YOUR INSTRUCTIONS. In the notebook excerpt on convolutional models below, what name is given to a layer that uses a 1x1 convolution?

SELECTED EXTRACT.
CNN(kernels=(5,), channels=(1, 1))


# In[16]:


CNN(kernels=(5, 5), channels=(1, 2, 1))


# In[17]:


CNN(kernels=(5, 5, 5), channels=(1, 2, 3, 1))


# A recent idea is to use a layer with a 1x1 "convolution" to effectively apply a fully connected network that maps `in_channels` values per input to `out_channels` values per input. This is known as a **network-in-network** layer (see  [this paper](https://arxiv.org/pdf/1312.4400v3.pdf) for details):

# In[18]:


CNN(kernels=(1, 1, 1, 1), channels=(1, 5, 10, 5, 1))


# We are now ready to learn a convolutional model to solve our test de-noising problem:

# In[19]:


torch.manual_seed(123)
model = CNN((9, 9, 9), (1, 10, 10, 1))
train_loss, test_loss, y_pred = learn(model, n_epochs=25, learning_rate=0.01, loss_slice=slice(5, -5))


# In[20]:


plot_test(y_pred)


# How did we do? We achieved the same performance (TEST loss ~3e-4) with much few parameters (1K vs 33K), fewer epochs (25 vs 250) and less overfitting.

# **DISCUSS:** There is some evidence that the convolutional model does poorly at the edges. Why is this not surprising? How does the `loss_slice` argument to the `learn()` function address this?

# ### Skip Connections

# Convolution is an alternative method for introducing linear mixing of inputs to outputs. Our last two design patterns take a different approach: adding graph edges that do not connect adjacent layers. We first explore forward connections that "skip" over some subsequent modules.

SUPPLIED ENTRIES.
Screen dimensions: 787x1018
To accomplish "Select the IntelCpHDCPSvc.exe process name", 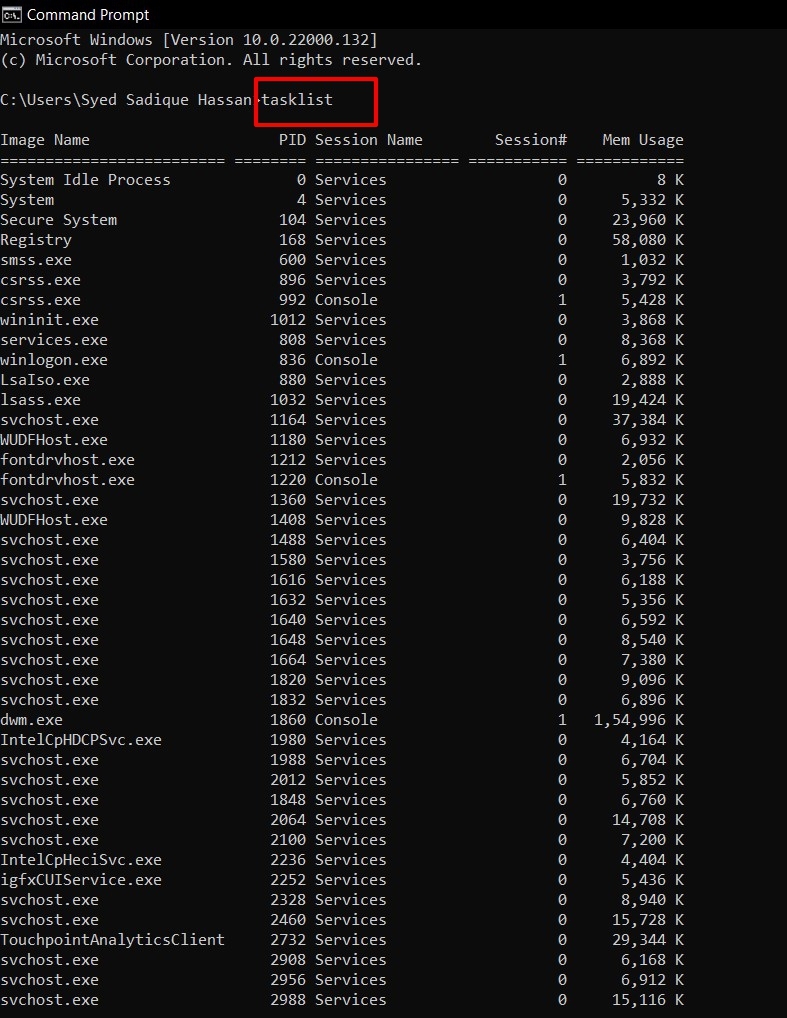I will point(81,740).
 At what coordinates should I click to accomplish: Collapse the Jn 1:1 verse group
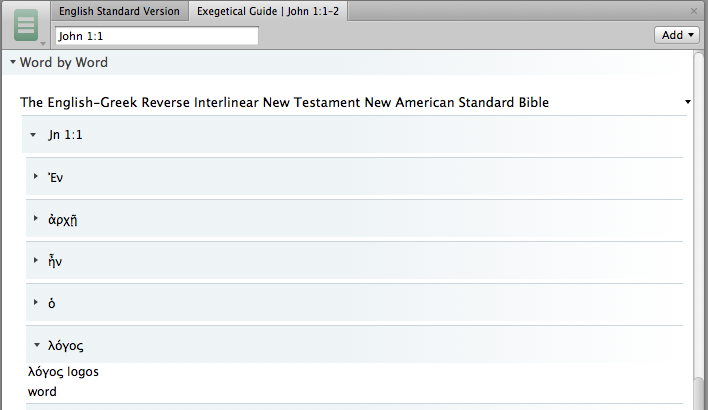pyautogui.click(x=33, y=135)
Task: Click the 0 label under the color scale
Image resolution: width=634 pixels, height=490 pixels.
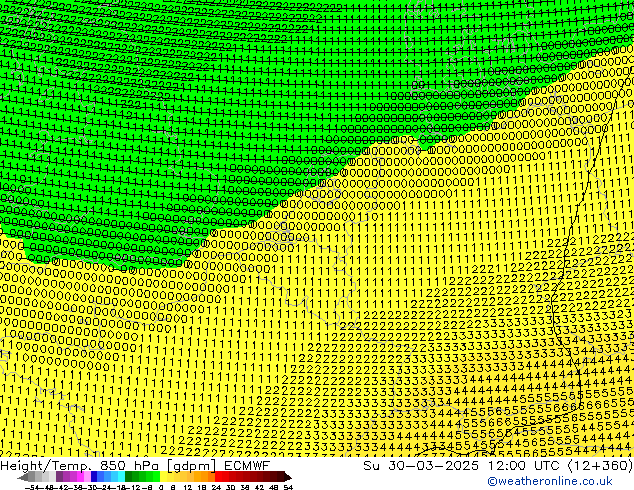Action: pos(160,486)
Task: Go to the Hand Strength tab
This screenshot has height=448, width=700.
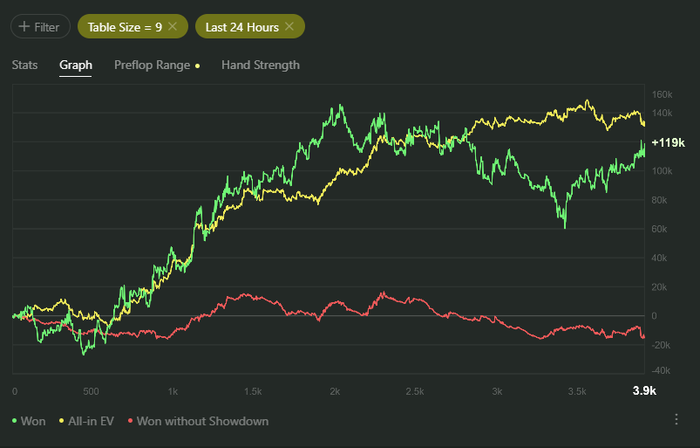Action: pos(260,65)
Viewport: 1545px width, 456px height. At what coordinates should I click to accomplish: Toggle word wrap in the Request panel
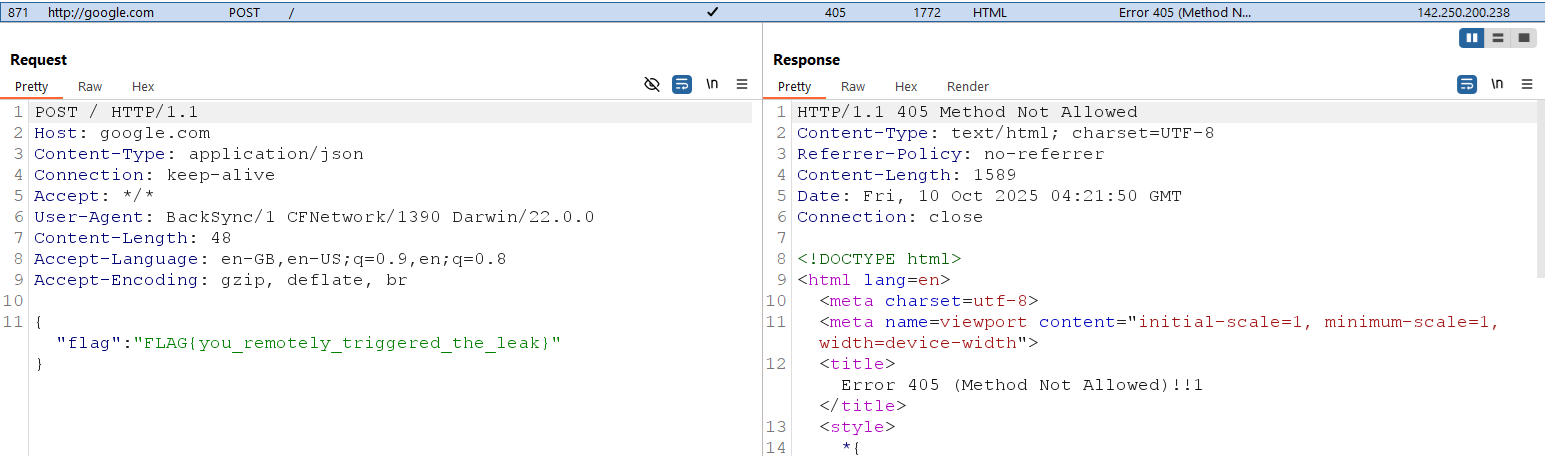click(x=682, y=85)
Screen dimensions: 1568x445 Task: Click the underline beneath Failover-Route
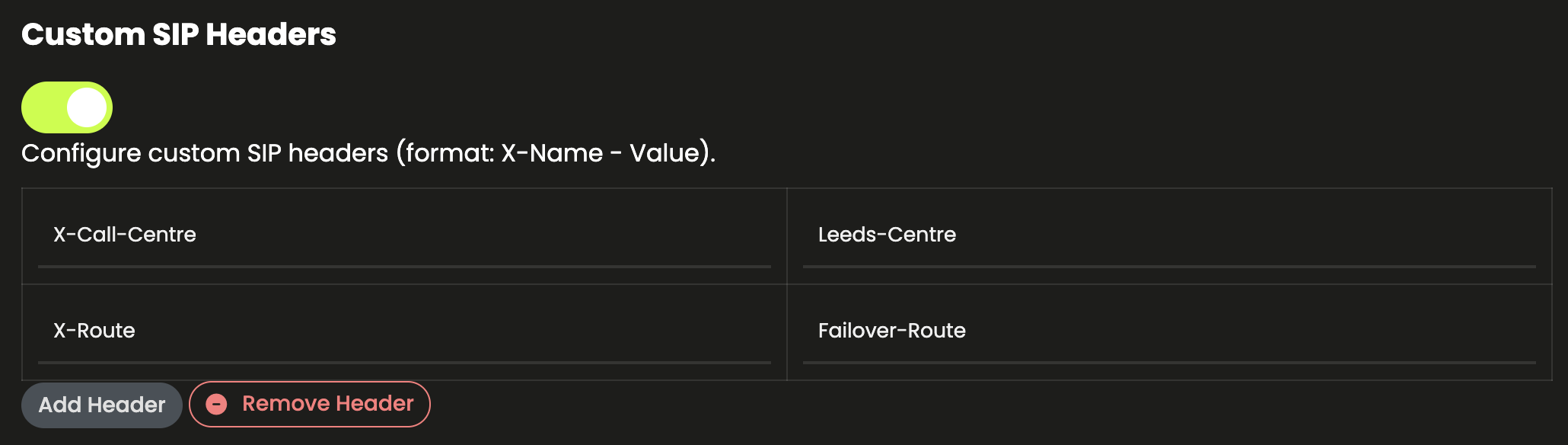click(1169, 363)
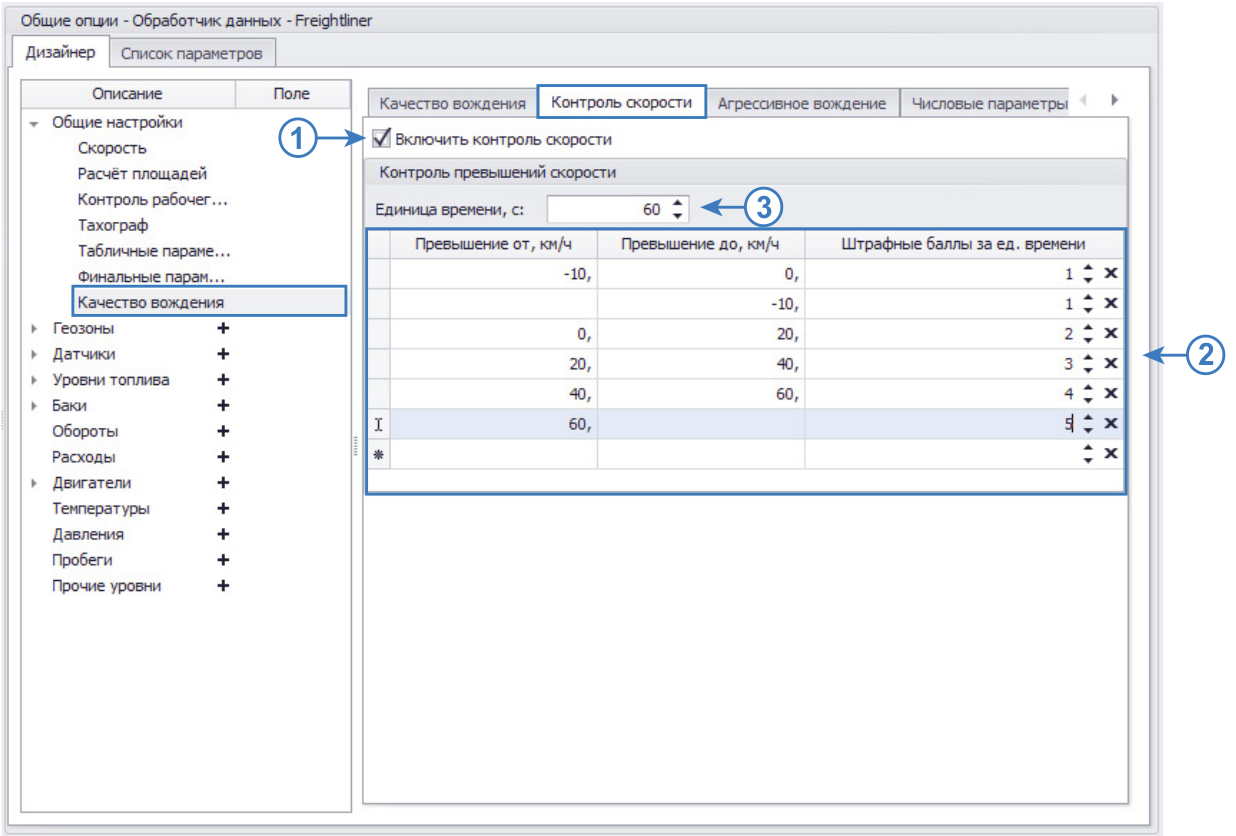This screenshot has width=1236, height=836.
Task: Increase Единица времени value with up arrow
Action: tap(678, 203)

WRITTEN ANSWER. A network-in-network layer.